ANGLES: Social media: have its benefits expired or are they still fresh?
The advantages of social platforms still offer a place to connect and share
JESSICA RUF
Social media receives a lot of flak, and with good reason. It has sold our information, spread dangerously false facts, formed echo chambers, heightened narcissism, stolen our free time, provided masks for predators and built another platform for bullies.
Yet, I and millions of others continue to use social media applications on a daily basis. I can’t help but think that there must be a reason other than those gratifying notifications constantly dinging on our phones and grabbing our attention.
So now, during a week when one of social media’s awkward kings testified before Congress, let’s take a small moment to go back in time before Cambridge Analytica, fake news, Russian bots and Jake Paul were ever conjured to remember why we took to social media to begin with. Let’s remember why it’s worth salvaging—the good parts of it, at least—out of the mess we currently have.
Let’s start around a decade ago, when people were creating their first Facebook accounts. There was a reason the new site was catching on: people were discovering that they could reconnect with distant family, old friends and classmates from college. In fact, according to a 2015 Pew Research study, 93 percent of adults on Facebook use it to connect with family members.
Facebook was one of the first global directories. It has the ability of making people who are thousands of miles apart only a click and a tap away. And with an estimated 2.8 billion social media users worldwide, the odds of finding your high school English teacher or second cousin aren’t exactly slim.
I think we’ve begun to take such instantaneous access for granted. Or, at least, we’ve forgotten the valuable opportunities instant, long-distance connections bring.
Not only has social media brought pictures of nephews to their aunts worldwide, but it has also provided a platform for professionals to collaborate and exchange information. An academic in Sydney can share his findings with a man in Quebec, or law enforcement in one city can work with the public in another city. In fact, 85 percent of police departments use social media to solve crime.
Social media has allowed for people far apart to collaborate, brainstorm and invent.
Though this is a double-edged sword, social media can provide a quick and easy way to simultaneously disseminate and discuss information. It delivers the news and simultaneously provides an interactive place for people to have back-and-forth dialogue about current events.
Those pesky Twitter fights are democracy in action. They allow us to flex our First Amendment rights by publically voicing our opinions and beliefs. Additionally, they provide a platform for us to speak directly to our politicians, and for our politicians to speak directly to us (for better or for worse).
By allowing people to discuss ideas, social media has allowed them to rally around causes together.

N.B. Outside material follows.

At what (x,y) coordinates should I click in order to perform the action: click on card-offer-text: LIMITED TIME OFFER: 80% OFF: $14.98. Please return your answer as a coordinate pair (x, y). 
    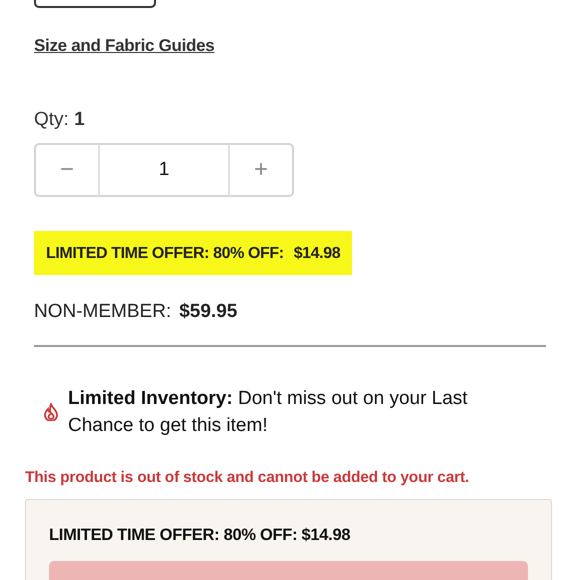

People are angry on social media, but they are angry together. And they use this anger to build movements and mobilize thousands of people to spread awareness on certain issues.
So while the ol’ Zuck is currently representing the banality of social media, let the Parkland students represent the beauty of social media. Ultimately, the good of social media outweighs the bad. We just need to work out the kinks—okay, the enormous knots—first.